India to provide info on US tax evaders

April 23, 2014 12:32 IST

India has agreed to help the US tackle tax evasion by providing it information available with Indian financial institutions on offshore accounts or assets of Americans or their entities. However, for now, the US will not provide India information on Indian entities, though it will exchange information on accounts of Indians.

“The US will give information on foreign accounts of Indian individuals, but not entities. They have assured us of full reciprocity at the earliest. The matter will be reviewed in 2016,” said a finance ministry official, on condition of anonymity.

Under the Foreign Account Tax Compliance Act (Fatca), the new anti-tax evasion law in the US, it can ask other countries and their financial intuitions to provide information about Americans liable to tax in the US. Fatca will come into effect from July 1 this year.

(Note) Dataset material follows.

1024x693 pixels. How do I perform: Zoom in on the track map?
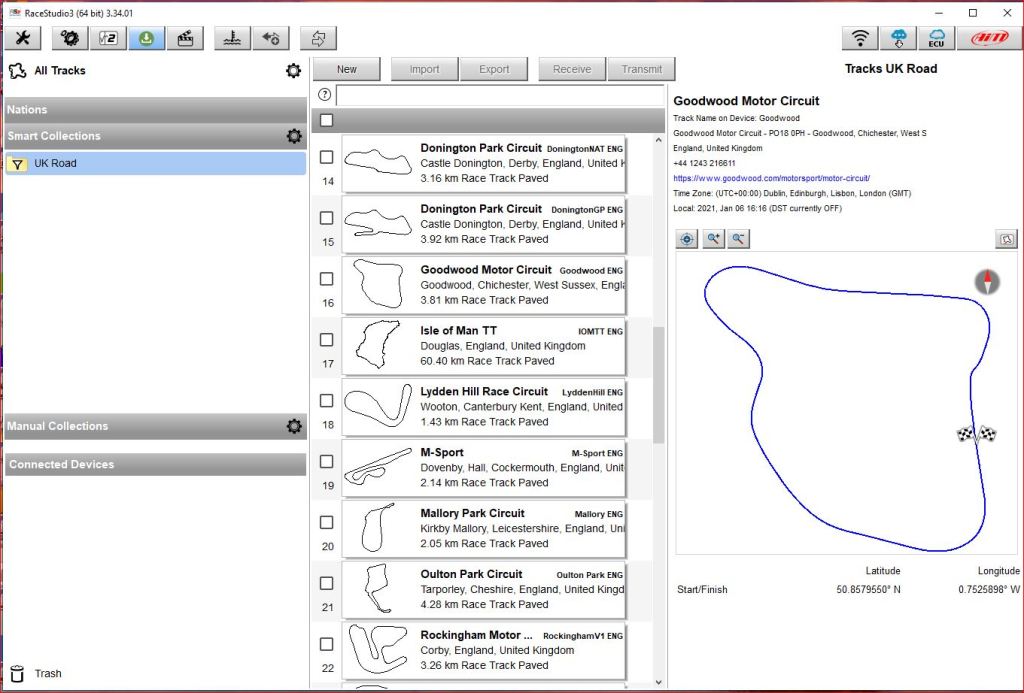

The US has been widely criticised for using pressure tactics to secure information from other countries, without reciprocity.

On April 11, the US Treasury had said it had reached an agreement “in substance” with India on Fatca. However, it is only a draft agreement between senior officials of the two sides and will have to be approved by the Indian Cabinet.

Amit Maheshwari, partner, Ashok Maheshwary & Associates, said this was akin to an in-principle approval, which meant even if India didn’t meet the deadline by signing the agreement by July 1, no penalties would be imposed by the US. He added this would increase compliance costs for Indian entities.

The two sides have agreed to Model 1, instead of a Model 2

arrangement. Under Model 1, financial institutions in India will report information on US account holders directly to Indian authorities and the government will share it with the US; Model 2 requires financial institutions here to report information directly to the US.

An official said the government thought a pact between the two countries in this regard would be better than the US seeking information directly from financial institutions in India, as it would increase “due diligence” pressure on financial institutions. The official added the Income Tax Act would have to be amended to collect banking information for another country.

Rakesh Nangia, managing partner, Nangia & Co, said: “Fatca requires foreign financial institutions to use enhanced due diligence procedures to identify US persons who have invested in either non-US financial accounts or have substantial interest in non-US entities and report this same to US revenue authorities. The intent is to raise tax revenues by imposing a higher rate of withholding tax in cases of non-compliance and check US persons from hiding income and assets abroad.”

If information on offshore accounts and assets isn’t provided to US tax authorities, foreign financial institutions will withhold tax at 30 per cent on payments from sources in the US.

For compliance with Fatca, the Securities & Exchange Board of India and the Reserve Bank of India might soon issue guidelines.

Nangia said while Fatca documentation and reporting guidelines were yet to be released, companies should immediately gear up to modify their internal systems, control frameworks and procedures for timely compliance with these regulations.